Petzel is pleased to present an exhibition of new collage-based works by Rome-based artist Isabella Ducrot, opening Thursday, June 5, 2025. The show marks Ducrot’s second solo exhibition with the gallery and will be on view through July 18, 2025, at 520 West 25th Street. Ducrot builds on her floral “Profusion” series, while debuting a new suite of works, titled “The Visited Land,” which use meteorite pigments for the first time to develop a new relationship to the artist’s materials and the natural world.
Ducrot’s “Visited Lands” began as an outgrowth of her “Bella Terra” works: bucolic, sweeping landscapes that exalt the simplicity and purity of the earth’s bountiful beauty. However, these new “Visited Lands” make use of textures and hues from beyond this planet, creating a cosmic connection with the celestial realms while raising questions about the status of the earth’s resources and precarious ecologies. Using Japanese Gampi paper to ground her creations, Ducrot’s works are deceptively fragile looking, as she states: “There is a quarrel between the material with which I am working and the largeness—they are very big sheets and they look frail, but they are not.” Here, her use of Gampi paper—which has been used to preserve manuscripts and antiquarian texts—inhabits core tensions about environmental demise and human custodianship. Just as the paper is deceptive in its airy appearance, Ducrot suggests its veiled durability offers a semblance of promise for the perseverance of ecological balance.

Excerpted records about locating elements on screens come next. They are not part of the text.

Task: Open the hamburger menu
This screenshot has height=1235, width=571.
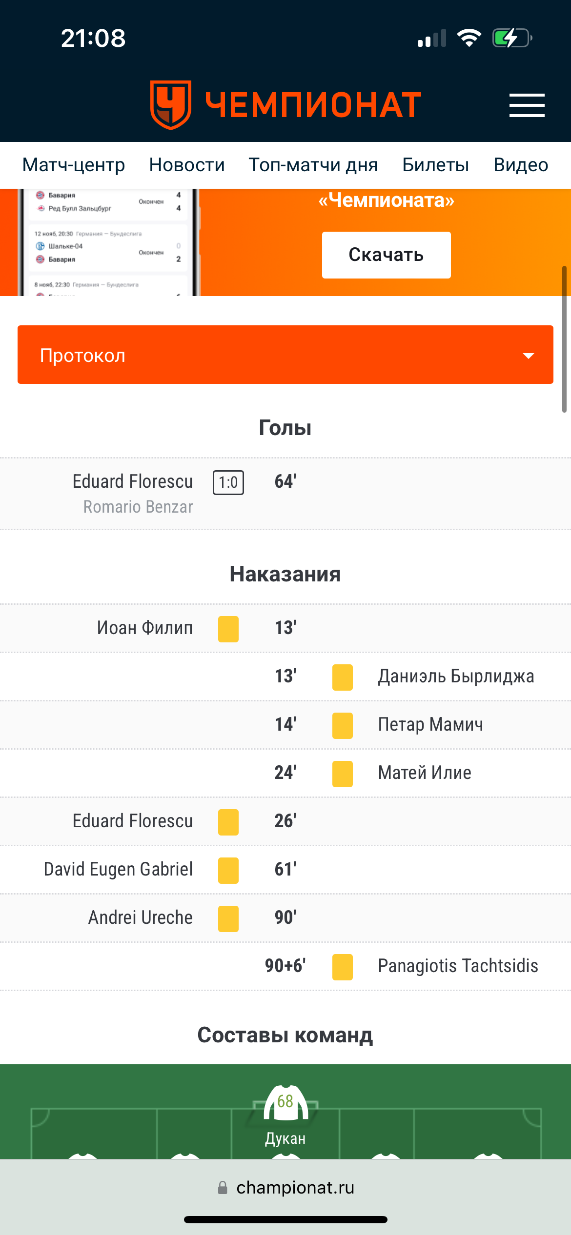Action: [527, 105]
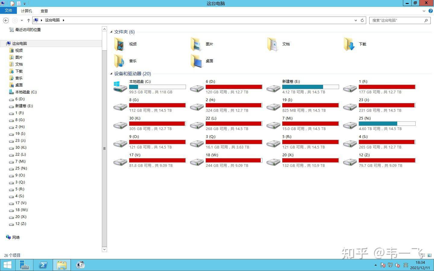Open the Help question mark icon
Viewport: 434px width, 271px height.
(431, 11)
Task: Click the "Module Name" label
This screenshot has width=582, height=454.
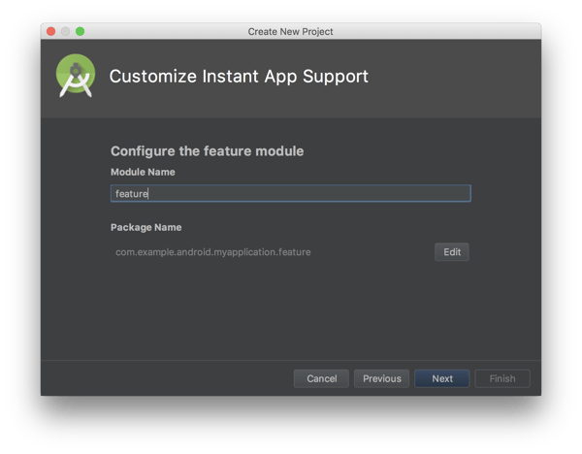Action: pyautogui.click(x=143, y=172)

In her “Profusion” series, Ducrot has built on the tradition of the still life, crafting exuberant representations of flowers which cascade from their pastel pots. Ducrot’s works both embody the limitless bounty of natural beauty and exude the manifold associations inherent to the symbology of flowers, bound in ancient and habitual rituals of giving, honoring, and adorning. The works are characterized by Ducrot’s vivacious palette, enacted in powdery pigments and delicate lines of ink, depicting geometric entanglements of stems, leaves, and petals. Her “Profusions” overflow with abundance, reaching for exaggerated proportions beyond the plane.

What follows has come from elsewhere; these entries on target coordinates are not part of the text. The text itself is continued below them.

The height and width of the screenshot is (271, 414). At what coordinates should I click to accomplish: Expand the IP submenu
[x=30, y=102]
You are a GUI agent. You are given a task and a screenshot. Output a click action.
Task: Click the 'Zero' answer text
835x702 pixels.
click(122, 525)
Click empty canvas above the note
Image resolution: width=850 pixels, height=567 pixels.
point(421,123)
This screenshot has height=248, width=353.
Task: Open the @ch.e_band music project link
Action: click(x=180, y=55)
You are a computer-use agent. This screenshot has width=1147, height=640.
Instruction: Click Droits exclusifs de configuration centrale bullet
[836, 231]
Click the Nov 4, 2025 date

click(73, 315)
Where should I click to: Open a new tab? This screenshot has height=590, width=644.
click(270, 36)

While Ducrot’s “Profusion” works center on unfurling desire—gestures of acknowledgment, admiration, or devotion—“The Visited Lands” offer a meditation on human responsibility toward each other and our planet. Centering her material, sourced from various global regions and among the stars, Ducrot places the qualities of the cosmos at forefront, recognizing the interconnectedness of all living things. As Ducrot states, “We are understanding our land is frail now, and in a way, we have arrived to a meeting with the fragility of our ecological situation and this material—yet perhaps the land is not so fragile as we think.”